Stella Achilleos, University of Cyprus. “Margaret Cavendish’s Authorial Identity and ‘The Animall Parliament’.”
In many of her writings, Margaret Cavendish constructs her identity as an author by employing various self-effacing gestures, often calling attention to what she describes as her ignorance or lack of ability and education. A number of examples may be found in her collection Poems, and Fancies, the volume with which she introduced herself to the public in 1653. However, as a number of scholars in recent years have pointed out, Cavendish’s writings in fact show her engagement with a vast array of literary and philosophical traditions that remain unacknowledged by the author. In this paper, I would like to contribute to this discussion by concentrating especially on one of her least-studied texts from Poems, and Fancies, her prose piece titled “The Animall Parliament”. As has already been argued, this text demonstrates Cavendish’s engagement with a long literary tradition – one that may be traced back to Livy and was taken up by many of the author’s contemporaries, such as William Harvey and Thomas Hobbes – that employed the human body as a metaphor for political structures and the body politic. However, as I would like to emphasize here, Cavendish’s text is further complicated by the fact that the political body she describes in this text consists of animals – an element that points to her employment of another important tradition, that of the animal parliament (with a well-known example found in Chaucer’s Parliament of Foules). As I would like to argue, Cavendish’s fusion of these two traditions in “The Animall Parliament” suggests her engagement with a much broader philosophical debate than heretofore acknowledged, one that was central in discussions about the boundaries between humanity and animality, and the closely interrelated question of human identity and sovereignty. Dating back to classical times (and Aristotle’s discussion of man as a political animal), this debate was brought to the fore in the early modern period with the publication of such texts as Hobbes’s Leviathan. Though far from being a full philosophical account of the subject, Cavendish’s often humorous treatment in “The Animall Parliament” significantly interrogates the terms of this debate, especially as the text concentrates on the element of reason and the extent to which it defines the process of decision-making in the body it describes.
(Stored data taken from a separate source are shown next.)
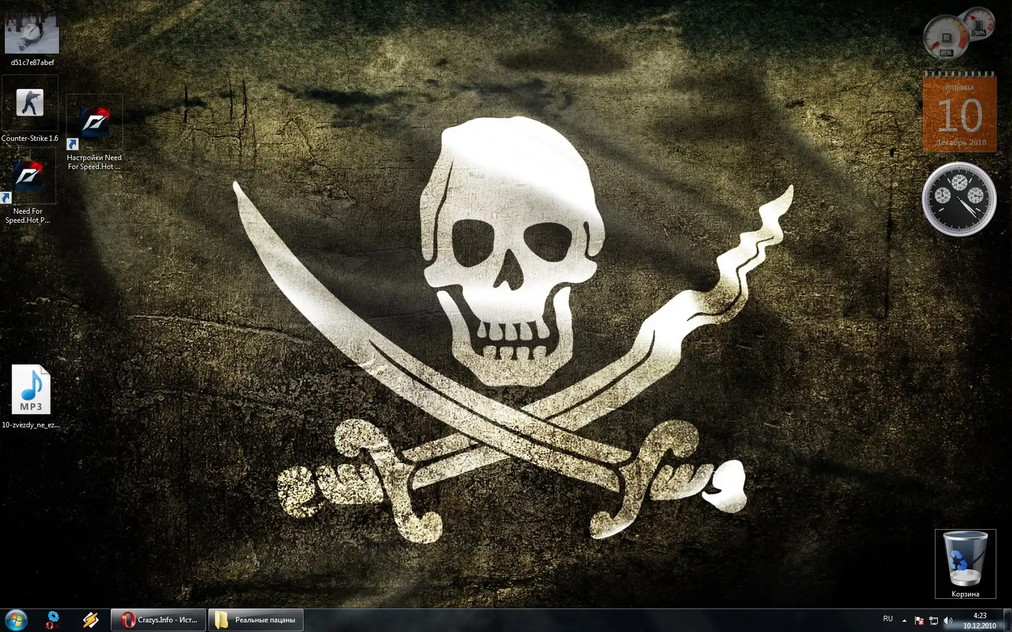Select the Need For Speed Hot Pursuit shortcut
The width and height of the screenshot is (1012, 632).
(28, 178)
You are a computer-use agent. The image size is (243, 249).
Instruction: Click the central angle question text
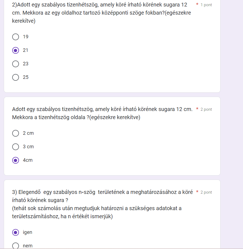click(x=102, y=13)
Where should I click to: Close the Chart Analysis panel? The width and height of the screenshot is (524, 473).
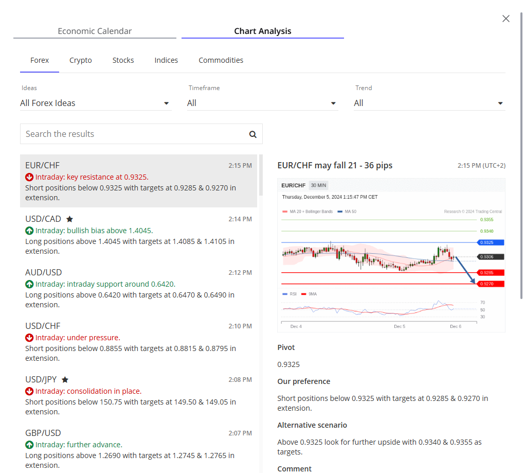[x=506, y=19]
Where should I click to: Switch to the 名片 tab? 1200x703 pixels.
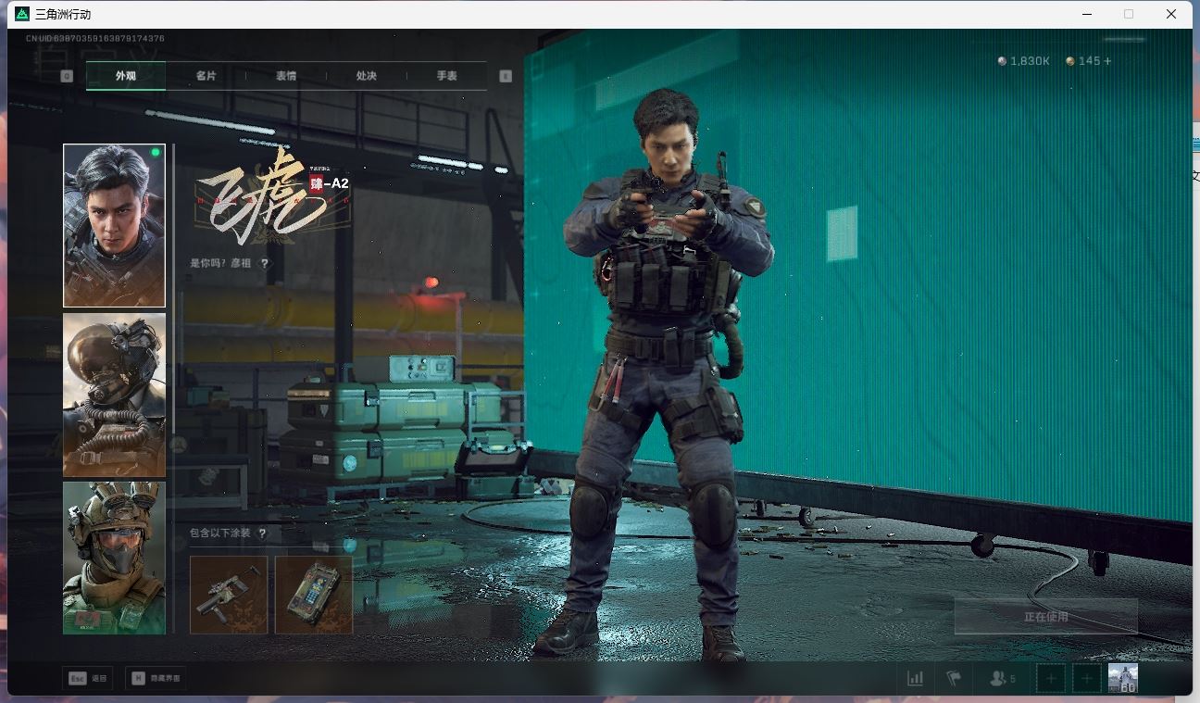pos(206,76)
Cavendish II: Atoms and Atomism
Session Chair James Fitzmaurice, Northern Arizona University and the University Sheffield
Inhye Ha, Ewha Women’s University, South Korea. “Margaret Cavendish’s Poetics of Matter: Atoms, Sympathy, and the Natural World.”
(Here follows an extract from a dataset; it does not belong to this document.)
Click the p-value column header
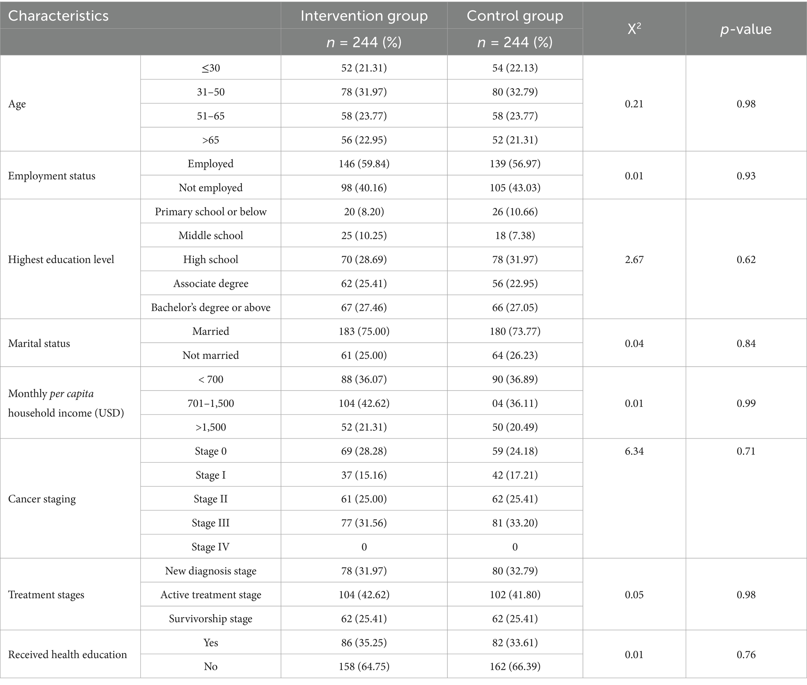807x685 pixels. click(746, 29)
Over the last three decades, Margaret Cavendish has received critical attention for wide-ranging modes of writing, including romances, scientific treatises, poems, plays, and letters. In conversation with early modern literary scholars and historians of science who have attempted to recover, reread, and reassess Cavendish’s multi-layered engagement with a variety of fields of knowledge making, this essay sheds new light upon what I call “atom poems” collected in her 1653 Poems and Fancies in conjunction with her remarks on atoms in Sociable Letters (1664). My argument is that Cavendish’s publication of poems that describe the property and movement of atoms in different scales is indicative of meaningful intersections between her poetics and natural philosophy. Poems like “A World Made by Atomes” and “All things are goveren’d by Atomes” reveal that the poet is invested in taking the full measure of the material world that surrounds her by construing atoms as the fundamental unit of the world. And yet, it should be noted that her version of materialism is not always consistent with the theorisation of atomism as done by her male contemporaries. In tracing and examining Cavendish’s atom poems alongside her speculations of atoms in other prose works, I aim to demonstrate that the poet toys with shifting notions of atoms and eventually creates a distinctively hybrid material world. By putting together seventeenth-century corpuscular theory, atomism, and elemental vision, Cavendish envisions her own poetics of “matter”. Notable is the fact that this particular elemental vision is compounded by the poet’s account of affective dimensions of the material realm: Cavendish resorts to a concept like “sympathy,” as found in “Of the Sympathy of Atomes”, in order to understand the governing principles of the physical world.
Hero Chalmers, Fitzwilliam College, University of Cambridge. “’Self-moving Atoms Historical Dilapidation of Royalist Estates’: Jane and Margaret Cavendish.”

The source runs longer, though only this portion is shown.